MATERIAL PROVIDED
========================================================================

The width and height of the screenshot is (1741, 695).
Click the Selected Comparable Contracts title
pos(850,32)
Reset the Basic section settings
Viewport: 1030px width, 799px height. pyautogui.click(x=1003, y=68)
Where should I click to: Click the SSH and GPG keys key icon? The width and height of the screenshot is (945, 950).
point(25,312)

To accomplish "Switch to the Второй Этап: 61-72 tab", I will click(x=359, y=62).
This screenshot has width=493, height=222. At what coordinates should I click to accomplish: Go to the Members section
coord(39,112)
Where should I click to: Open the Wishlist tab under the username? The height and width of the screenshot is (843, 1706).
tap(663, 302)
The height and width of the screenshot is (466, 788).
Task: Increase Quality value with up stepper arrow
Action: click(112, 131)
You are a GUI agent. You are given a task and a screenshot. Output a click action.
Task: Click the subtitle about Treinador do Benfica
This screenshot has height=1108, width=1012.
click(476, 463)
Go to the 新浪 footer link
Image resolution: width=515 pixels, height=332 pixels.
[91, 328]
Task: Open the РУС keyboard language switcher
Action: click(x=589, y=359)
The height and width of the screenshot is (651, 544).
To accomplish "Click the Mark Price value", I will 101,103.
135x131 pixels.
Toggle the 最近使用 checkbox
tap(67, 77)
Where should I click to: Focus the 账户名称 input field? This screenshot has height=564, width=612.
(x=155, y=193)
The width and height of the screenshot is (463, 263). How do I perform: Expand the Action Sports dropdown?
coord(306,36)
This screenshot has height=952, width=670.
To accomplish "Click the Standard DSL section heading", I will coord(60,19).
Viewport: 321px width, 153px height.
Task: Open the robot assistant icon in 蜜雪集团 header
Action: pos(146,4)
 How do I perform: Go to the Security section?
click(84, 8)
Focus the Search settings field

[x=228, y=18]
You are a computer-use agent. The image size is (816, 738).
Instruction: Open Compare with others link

========================================================================

HOW TO COMPLETE THIS TASK
Within the material above, extract exactly the lines that start at the line containing "This screenshot has height=1108, width=1012." and stop after the line containing "135x131 pixels.", and only those.

RESPONSE TO THIS EXERCISE
This screenshot has height=1108, width=1012.
click(476, 463)
Go to the 新浪 footer link
Image resolution: width=515 pixels, height=332 pixels.
[91, 328]
Task: Open the РУС keyboard language switcher
Action: click(x=589, y=359)
The height and width of the screenshot is (651, 544).
To accomplish "Click the Mark Price value", I will 101,103.
135x131 pixels.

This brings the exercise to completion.